Most of the characters you’ll do business with inhabit the city of Kirkwall, a smothering metropolis tainted by a dark history, present day corruption and racial tensions sparked by an influx of refugees from the darkspawn invasion. It’s how David Cameron sees multicultural Britain, basically. As Ferelden asylum seekers, Hawke and his family are persona non grata in the city, and must suffer in bondage to work off a debt their silly old uncle accrued. Along the way you pick up a diverse band of tag alongs, who are – get this – probably the best party BioWare has created. From socially-awkward, Welsh, elven blood mage to criminally underdressed, female incarnation of Jack Sparrow, they’re all an absolute delight. Rather than paragons of good or dead eyed psychopaths, each party member is intensely human, and all the easier to find affection for. Crucially, Bioware has indulged fans of the original with cameos from old characters and plenty of nods to the events that preceded this game, but Bioware has still created a coherent and less daunting world for new players alike.
Enchantment!
Of course you’re not just running around talking to all the lovely people and looking at how lovely everything is. There’s all manner of disembowelling and beheading to be done too. Combat was one of Origins’ major flaws. All too often your party would form an orderly queue in a doorway, ignore all their tactical routines and wait patiently to be destroyed by an astonishingly tough enemy. Well it’s all sorted now. Doorway battles are obsolete, frustrating difficulty spikes are gone and tactic slots work perfectly. Both friendly and enemy AI seems much sharper and it makes fighting so much more fun.
Abilities and skills are represented by superb comic book-esque animations, and are gained through levelling up and choosing specialities, so though there are just three base classes there’s plenty of customisation. All classes have a smorgasbord of ways to perforate and lacerate foes though, and each is hugely gratifying.
API lovin’
There’s been a significant graphical overhaul on the game’s engine, which now supports DirectX 11 features. It is though still the basic Eclipse engine that Origins was built around.
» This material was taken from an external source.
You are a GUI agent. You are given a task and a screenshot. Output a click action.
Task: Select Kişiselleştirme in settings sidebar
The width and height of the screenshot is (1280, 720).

This is great news for scalability; the minimum specs are the same here as they were for Origins and you’ll get good frame rates out of mid-range systems with DX11 features disabled. Even updated though, the Eclipse engine doesn’t allow players the kind of free roaming they might expect from a role playing experience, and it’s only in this area that DA2 loses any ground to existing titles. I’m not talking the vast levels of exploration that Oblivion had to offer, but a jump key would be nice. Ultimately though, it’s a speck of dirt on an old master’s painting, and shouldn’t put anyone off this great gaming experience. After all, Dragon Age 2 is BioWare at its best.